ZIEL DER AUFGABE
Bitte führen Sie den Text über Handy-Standortdaten als Hilfe bei der Katastrophenplanung nach seinem letzten Satz weiter.

LESETEXT
Entgegen dem ersten und natürlich massiven Eindruck, dass Cell- und Smart-phones zu rein gar nichts nütze sind und auch noch die Reste zivilisierten Umgangs miteinander den Bach runterspülen, haben zwei Studien nun belegt, dass das ganze Gesimse, Gewattsupe und Gequatsche doch zu etwas gut sein könnte.* Es gibt nämlich eine mittlerweile teils über 100% Bestückung der Bevölkerung mit Handys und Co. (die Zahlen variieren zwischen 120% in entwickelten und 90% in vielen Entwicklungsländern). Wer also weiss, wo diese Dinger sich in jedem Moment befinden, weiss auch wo wir sind und wohin wir uns gerade bewegen. Im Minutentakt!

Statistiken dieser Informationen wären dann natürlich hilfreich bei der Planung von Infrastrukturmassnahmen oder bei der Katastrophenplanung, und zwar gerade in Gegenden und Ländern, wo man ähnliche Informationen nicht auch von anderen Quellen, etwa nationale Zensus (aber siehe etwa hier) oder Autobahnkameras, her beziehen kann. Gerade in Entwicklungsländern sind z.B. Informationen der Art, wo sich bei einem Vulkanausbruch oder einem Tsunami gerade wieviele Menschen an welcher Stelle befinden, extrem hilfreich.

DATENAUSZUG
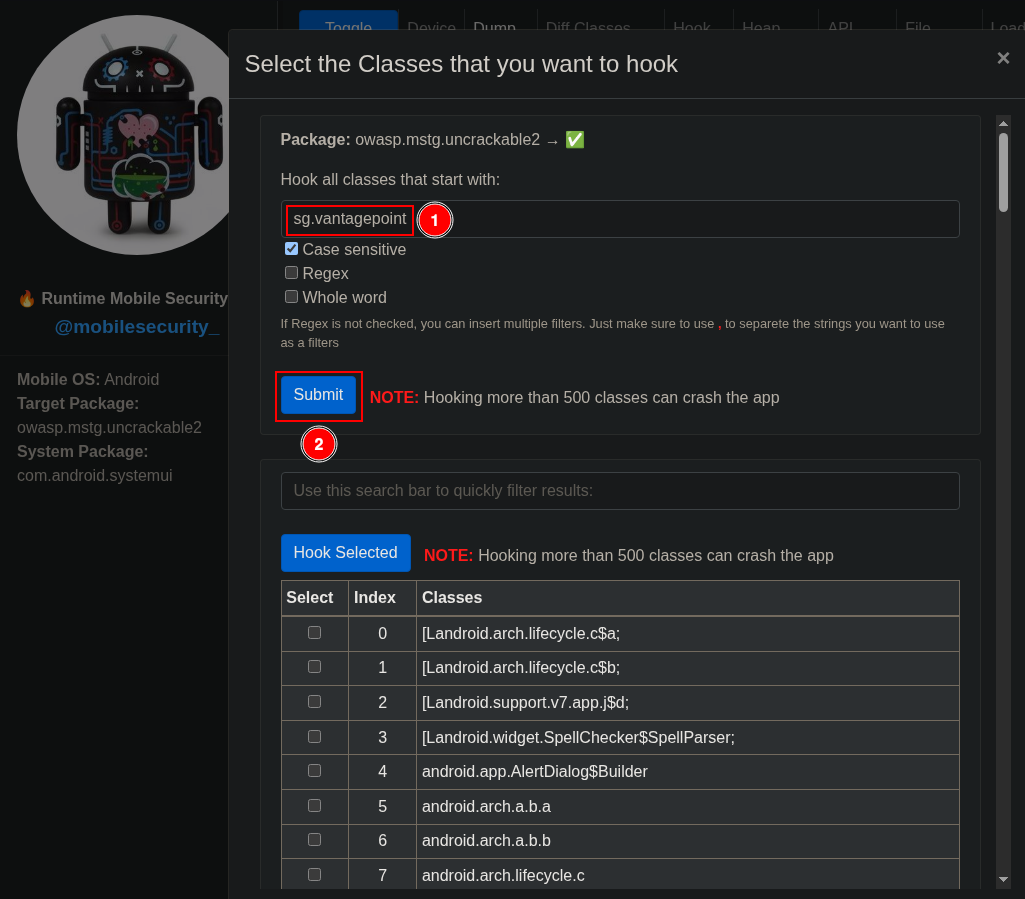Click the fire emoji beside Runtime Mobile Security

coord(27,298)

ERGEBNIS
Pierre Deville von der Universite catholique de Louvain und Kollegen haben daher Algorithmen entwickelt, die sich an die ja fein verteilten Sendetürme anhängen und so jeden gesendeten Text und jedes Gespräch relativ genau lokalisieren können ohne irgendwelche Datenschutzprobleme zu berühren (PNAS paper siehe hier ). Sie haben über 1 Milliarde Gespräche von 2 Millionen Portugiesen (20% der Bevölkerung) und 17 Millionen Franzosen (30% der Bevölkerung) analysiert und verarbeitet. Das folgende Video gibt einen faszinierenden Eindruck wie etwa in Frankreich auf täglicher Basis und auch über das Jahr hin die Menschenmassen hin und her, mal zum Strand, mal zur Arbeit schwappen. Die Ergebnisse wurden kalibriert indem sie auf klassische Zensusdaten zurückgriffen.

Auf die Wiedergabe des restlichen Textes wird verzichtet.